David Dart Queen, Asst. U. S. Atty., Baltimore, Md., for defendant.

MEMORANDUM AND ORDER

JOSEPH H. YOUNG, District Judge.

The Credit Bureau of Baltimore, Inc. was served with a federal grand jury subpoena directing the production of various credit bureau records relating to individuals under investigation by the grand jury and the Federal Bureau of Investigation. The Credit Bureau has moved to quash the grand jury subpoena on the ground that the subpoena is not an “order” within the meaning of the Fair Credit Reporting Act (“FCRA”), 15 U.S.C. § 1681b(1).
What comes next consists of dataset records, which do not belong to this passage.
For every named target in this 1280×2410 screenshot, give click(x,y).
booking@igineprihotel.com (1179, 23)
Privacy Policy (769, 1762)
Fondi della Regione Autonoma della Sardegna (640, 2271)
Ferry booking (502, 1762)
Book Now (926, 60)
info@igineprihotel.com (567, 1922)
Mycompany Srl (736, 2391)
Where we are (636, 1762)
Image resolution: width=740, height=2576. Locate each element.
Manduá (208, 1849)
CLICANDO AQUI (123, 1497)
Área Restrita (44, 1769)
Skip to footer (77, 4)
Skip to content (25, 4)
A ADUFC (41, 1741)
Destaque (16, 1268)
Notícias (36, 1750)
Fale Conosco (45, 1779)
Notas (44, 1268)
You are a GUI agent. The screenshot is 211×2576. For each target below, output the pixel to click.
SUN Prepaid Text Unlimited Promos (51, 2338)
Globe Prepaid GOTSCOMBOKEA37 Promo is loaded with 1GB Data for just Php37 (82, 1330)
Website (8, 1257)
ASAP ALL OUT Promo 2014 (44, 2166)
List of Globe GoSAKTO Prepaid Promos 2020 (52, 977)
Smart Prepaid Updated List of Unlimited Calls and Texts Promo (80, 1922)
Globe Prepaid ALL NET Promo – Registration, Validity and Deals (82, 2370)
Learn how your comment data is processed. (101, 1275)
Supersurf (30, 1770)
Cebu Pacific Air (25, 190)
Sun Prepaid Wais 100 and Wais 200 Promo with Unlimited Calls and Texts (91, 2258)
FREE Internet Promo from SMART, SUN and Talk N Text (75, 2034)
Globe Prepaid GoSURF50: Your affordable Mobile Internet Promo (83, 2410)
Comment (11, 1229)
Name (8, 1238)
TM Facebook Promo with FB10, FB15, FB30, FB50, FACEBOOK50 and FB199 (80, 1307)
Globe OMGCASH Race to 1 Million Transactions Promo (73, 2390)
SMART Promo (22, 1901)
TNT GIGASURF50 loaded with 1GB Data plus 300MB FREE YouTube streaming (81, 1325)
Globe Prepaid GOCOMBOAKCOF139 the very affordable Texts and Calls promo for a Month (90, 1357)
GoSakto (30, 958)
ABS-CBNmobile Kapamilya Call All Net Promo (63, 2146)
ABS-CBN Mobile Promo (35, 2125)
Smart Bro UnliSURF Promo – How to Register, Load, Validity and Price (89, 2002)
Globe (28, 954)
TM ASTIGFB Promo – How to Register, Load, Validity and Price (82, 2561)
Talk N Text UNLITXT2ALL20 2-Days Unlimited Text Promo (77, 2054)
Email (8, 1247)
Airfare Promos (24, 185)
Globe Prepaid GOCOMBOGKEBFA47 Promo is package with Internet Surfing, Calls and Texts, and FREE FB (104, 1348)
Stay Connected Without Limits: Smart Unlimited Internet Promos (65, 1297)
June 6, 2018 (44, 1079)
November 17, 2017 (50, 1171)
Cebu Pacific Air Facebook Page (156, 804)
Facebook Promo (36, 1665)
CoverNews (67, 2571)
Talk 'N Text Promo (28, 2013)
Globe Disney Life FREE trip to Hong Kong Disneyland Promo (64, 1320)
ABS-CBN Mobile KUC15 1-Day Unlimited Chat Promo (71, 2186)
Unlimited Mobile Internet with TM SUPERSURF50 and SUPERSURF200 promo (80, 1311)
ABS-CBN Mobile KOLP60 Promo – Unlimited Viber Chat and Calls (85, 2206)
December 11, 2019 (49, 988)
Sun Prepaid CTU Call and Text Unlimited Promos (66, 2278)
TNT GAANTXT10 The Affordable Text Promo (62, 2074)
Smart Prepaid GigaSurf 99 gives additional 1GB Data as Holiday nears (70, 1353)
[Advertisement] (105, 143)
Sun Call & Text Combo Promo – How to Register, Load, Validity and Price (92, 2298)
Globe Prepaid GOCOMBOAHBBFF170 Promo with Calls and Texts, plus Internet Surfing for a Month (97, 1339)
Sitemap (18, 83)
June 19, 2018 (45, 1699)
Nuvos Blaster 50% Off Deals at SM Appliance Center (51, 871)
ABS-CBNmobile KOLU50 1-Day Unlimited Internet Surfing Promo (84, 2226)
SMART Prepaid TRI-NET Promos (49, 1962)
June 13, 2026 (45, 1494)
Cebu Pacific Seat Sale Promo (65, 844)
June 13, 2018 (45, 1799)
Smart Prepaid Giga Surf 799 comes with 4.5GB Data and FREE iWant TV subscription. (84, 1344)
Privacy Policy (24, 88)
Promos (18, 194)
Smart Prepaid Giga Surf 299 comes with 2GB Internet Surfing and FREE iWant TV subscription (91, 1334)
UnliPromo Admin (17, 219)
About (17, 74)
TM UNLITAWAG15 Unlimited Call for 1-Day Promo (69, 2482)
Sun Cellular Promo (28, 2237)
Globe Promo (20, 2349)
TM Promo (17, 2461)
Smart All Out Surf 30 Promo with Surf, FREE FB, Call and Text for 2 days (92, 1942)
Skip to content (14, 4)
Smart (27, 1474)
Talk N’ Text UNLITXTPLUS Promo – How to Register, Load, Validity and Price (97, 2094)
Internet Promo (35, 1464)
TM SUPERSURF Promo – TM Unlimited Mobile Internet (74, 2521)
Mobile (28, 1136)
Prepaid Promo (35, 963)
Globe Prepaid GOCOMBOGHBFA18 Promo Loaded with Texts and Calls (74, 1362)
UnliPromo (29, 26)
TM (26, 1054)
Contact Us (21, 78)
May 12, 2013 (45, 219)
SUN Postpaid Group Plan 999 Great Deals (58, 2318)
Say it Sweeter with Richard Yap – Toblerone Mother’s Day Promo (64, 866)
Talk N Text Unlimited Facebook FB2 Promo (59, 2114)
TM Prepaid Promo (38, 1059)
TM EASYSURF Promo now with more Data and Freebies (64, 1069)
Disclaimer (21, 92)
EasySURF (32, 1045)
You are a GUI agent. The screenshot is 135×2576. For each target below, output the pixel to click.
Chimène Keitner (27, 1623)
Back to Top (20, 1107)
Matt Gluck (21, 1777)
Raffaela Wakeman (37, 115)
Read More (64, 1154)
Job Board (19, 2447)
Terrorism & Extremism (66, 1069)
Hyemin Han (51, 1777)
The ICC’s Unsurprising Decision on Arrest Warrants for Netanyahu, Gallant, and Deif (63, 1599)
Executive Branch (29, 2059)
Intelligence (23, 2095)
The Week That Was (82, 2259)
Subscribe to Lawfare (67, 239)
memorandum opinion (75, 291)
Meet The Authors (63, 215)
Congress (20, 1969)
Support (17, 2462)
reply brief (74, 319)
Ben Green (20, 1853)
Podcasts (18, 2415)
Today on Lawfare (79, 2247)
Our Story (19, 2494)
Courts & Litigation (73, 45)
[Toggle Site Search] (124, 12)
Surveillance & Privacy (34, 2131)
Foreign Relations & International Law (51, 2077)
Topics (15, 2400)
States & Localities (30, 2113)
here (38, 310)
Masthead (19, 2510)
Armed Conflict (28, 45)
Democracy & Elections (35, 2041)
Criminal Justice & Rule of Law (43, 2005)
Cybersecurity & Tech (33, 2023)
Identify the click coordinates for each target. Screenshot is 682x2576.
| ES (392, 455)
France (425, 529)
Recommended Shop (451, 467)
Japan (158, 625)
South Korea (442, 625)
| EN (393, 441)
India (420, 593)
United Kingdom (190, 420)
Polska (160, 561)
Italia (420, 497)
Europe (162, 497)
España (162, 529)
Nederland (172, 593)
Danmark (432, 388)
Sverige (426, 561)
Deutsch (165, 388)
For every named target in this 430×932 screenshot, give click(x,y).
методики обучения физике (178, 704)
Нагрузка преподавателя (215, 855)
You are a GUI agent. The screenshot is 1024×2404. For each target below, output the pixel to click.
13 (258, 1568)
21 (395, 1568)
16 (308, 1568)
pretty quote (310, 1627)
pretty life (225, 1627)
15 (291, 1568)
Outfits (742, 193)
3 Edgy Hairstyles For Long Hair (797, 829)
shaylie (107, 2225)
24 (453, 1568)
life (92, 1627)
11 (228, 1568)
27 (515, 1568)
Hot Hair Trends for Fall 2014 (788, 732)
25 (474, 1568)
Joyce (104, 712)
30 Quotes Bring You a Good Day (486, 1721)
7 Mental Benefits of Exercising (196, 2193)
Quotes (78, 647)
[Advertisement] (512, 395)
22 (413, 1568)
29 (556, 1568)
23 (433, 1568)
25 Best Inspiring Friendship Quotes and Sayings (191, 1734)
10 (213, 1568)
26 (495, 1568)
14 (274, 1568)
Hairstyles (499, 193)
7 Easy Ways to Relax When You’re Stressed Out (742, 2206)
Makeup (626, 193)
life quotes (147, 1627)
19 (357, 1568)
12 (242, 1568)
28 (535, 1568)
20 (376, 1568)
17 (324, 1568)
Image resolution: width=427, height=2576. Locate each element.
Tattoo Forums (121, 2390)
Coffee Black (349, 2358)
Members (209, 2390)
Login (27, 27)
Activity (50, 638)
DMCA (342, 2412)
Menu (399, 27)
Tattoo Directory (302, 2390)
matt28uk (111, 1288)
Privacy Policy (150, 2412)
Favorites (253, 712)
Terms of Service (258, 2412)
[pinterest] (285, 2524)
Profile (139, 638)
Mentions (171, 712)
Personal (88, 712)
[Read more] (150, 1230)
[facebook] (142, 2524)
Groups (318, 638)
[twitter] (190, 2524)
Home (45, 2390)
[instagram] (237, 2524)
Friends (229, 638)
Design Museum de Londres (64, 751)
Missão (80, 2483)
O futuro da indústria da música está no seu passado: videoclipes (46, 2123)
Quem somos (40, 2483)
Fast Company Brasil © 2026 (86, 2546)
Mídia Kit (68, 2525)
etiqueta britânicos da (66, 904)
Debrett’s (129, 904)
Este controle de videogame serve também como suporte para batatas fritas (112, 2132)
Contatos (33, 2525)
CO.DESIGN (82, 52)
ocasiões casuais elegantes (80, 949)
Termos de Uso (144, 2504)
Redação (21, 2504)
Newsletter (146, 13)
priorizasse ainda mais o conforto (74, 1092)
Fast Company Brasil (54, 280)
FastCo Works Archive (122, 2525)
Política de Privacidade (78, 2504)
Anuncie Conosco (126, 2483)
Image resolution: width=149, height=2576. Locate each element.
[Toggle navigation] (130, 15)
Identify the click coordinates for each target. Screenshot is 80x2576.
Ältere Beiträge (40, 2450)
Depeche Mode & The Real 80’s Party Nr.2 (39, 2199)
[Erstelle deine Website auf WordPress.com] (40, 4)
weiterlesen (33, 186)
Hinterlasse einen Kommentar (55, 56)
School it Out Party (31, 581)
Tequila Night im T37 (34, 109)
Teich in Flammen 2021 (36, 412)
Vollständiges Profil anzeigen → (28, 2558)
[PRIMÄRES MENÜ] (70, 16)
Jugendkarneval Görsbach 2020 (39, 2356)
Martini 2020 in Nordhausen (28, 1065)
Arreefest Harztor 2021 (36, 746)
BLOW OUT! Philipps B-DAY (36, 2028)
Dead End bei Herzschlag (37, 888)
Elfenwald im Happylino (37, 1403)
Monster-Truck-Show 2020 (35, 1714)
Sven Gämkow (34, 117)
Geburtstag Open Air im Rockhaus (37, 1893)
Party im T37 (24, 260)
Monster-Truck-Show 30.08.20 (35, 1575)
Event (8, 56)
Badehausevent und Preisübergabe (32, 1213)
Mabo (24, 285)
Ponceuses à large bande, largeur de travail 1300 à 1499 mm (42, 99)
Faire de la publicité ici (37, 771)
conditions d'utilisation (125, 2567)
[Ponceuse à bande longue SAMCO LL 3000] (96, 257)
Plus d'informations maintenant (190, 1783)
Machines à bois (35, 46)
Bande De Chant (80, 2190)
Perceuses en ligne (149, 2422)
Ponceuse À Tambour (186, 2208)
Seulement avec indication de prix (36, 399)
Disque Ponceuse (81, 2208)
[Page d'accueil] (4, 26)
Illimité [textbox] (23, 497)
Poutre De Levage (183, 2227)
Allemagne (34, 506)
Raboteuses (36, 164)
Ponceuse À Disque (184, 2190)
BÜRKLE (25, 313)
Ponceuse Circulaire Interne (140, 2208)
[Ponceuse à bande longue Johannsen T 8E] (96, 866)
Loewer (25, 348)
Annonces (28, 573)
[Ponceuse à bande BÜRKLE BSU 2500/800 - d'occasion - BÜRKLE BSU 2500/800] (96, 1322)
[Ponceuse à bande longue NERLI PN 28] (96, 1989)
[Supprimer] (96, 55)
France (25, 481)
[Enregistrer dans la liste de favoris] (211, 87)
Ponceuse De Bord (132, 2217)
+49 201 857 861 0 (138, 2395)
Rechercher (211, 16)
Section 1681b provides that:

A consumer reporting agency may furnish a consumer report under the following circumstances and no other:
(1) In response to the order of a court having jurisdiction to issue such an order.
(2) In accordance with the written instructions of the consumer to whom it relates.
*1254(3) To a person which it has reason to believe—
(A) intends to use the information in connection with a credit transaction involving the consumer on whom the information is to be furnished and involving the extension of credit to, or review or collection of an account of, the consumer; or
(B) intends to use the information for employment purposes; or
(C) intends to use the information in connection with the underwriting of insurance involving the consumer; or
(D) intends to use the information in connection with a determination of the consumer’s eligibility for a license or other benefit granted by a governmental instrumentality required by law to consider an applicant’s financial responsibility or status; or
(E) otherwise has a legitimate business need for the information in connection with a business transaction involving the consumer.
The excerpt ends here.